-------- The records --------

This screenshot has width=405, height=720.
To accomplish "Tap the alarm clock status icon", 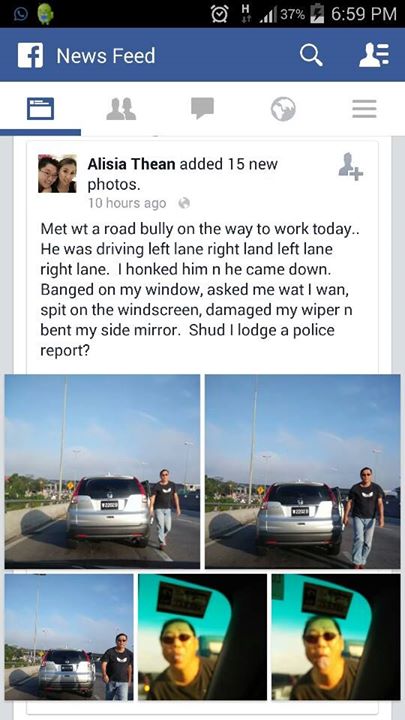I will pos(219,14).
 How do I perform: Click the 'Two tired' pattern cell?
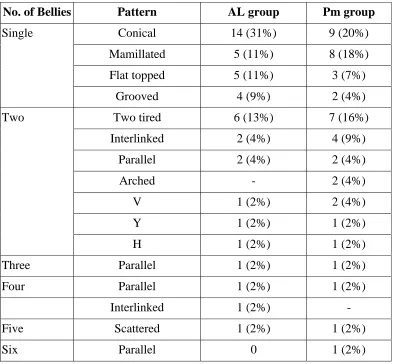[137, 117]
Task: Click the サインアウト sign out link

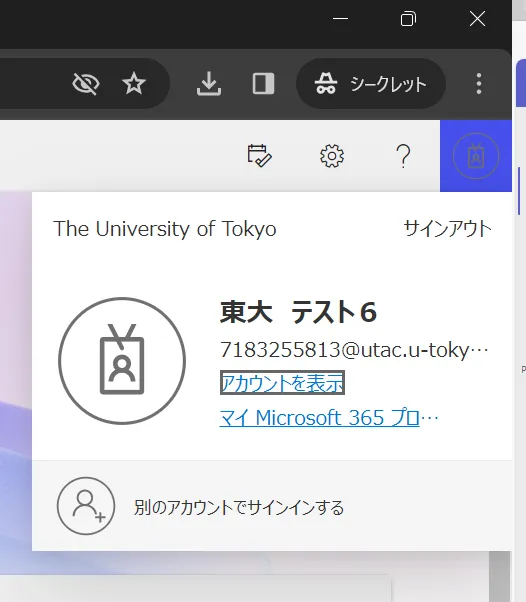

--------
-------- The records --------

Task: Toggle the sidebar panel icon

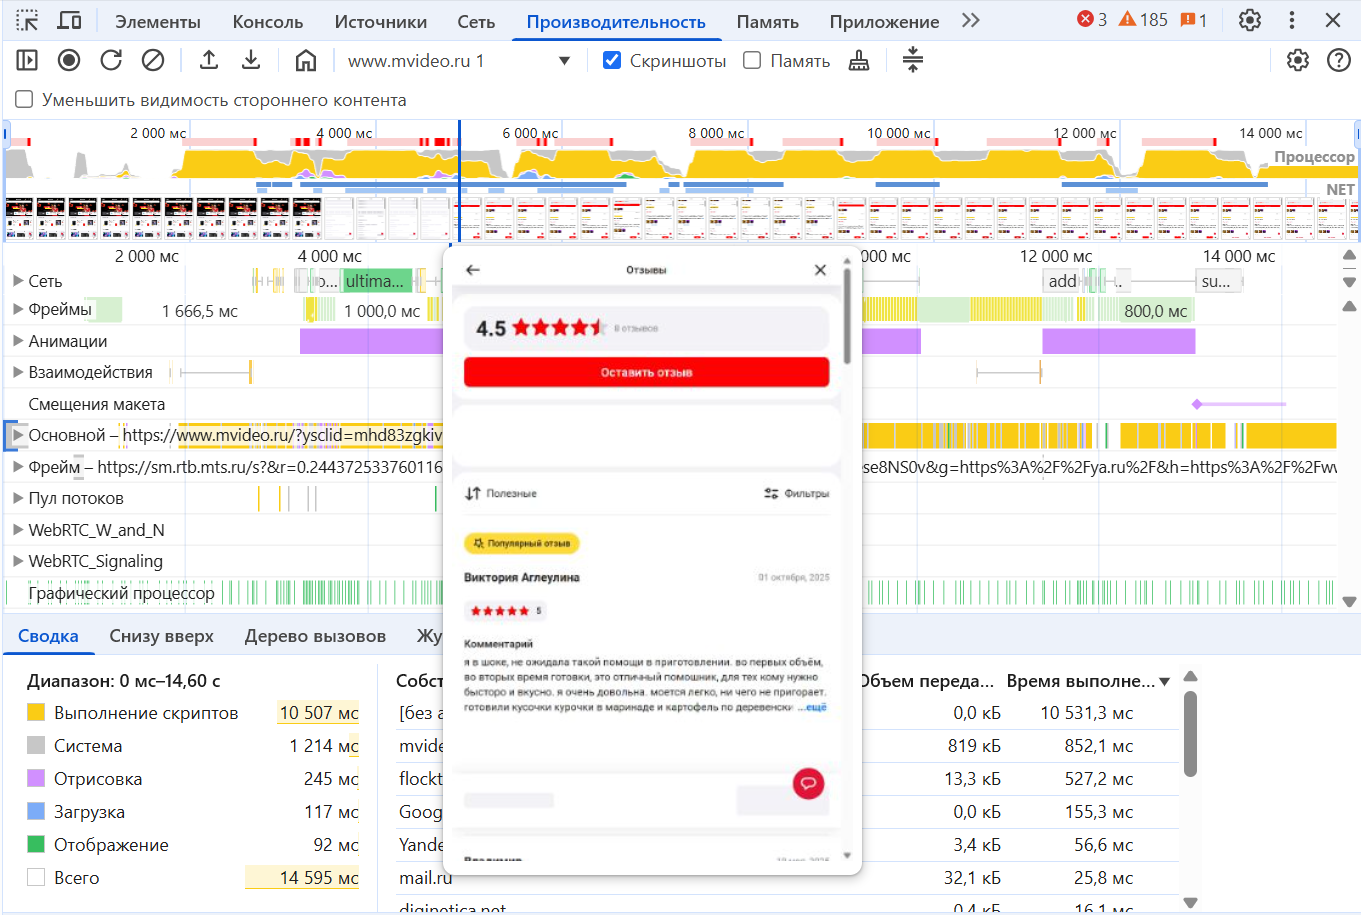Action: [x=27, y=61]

--------

- What is needed -
In the data above, start at the line holding "How do I perform: Click" and stop after the line holding "Task: Click the サインアウト sign out link"; write out those lines exactly, without pictures.

- Final answer -
 How do I perform: Click the 'Two tired' pattern cell?
[137, 117]
Task: Click the サインアウト sign out link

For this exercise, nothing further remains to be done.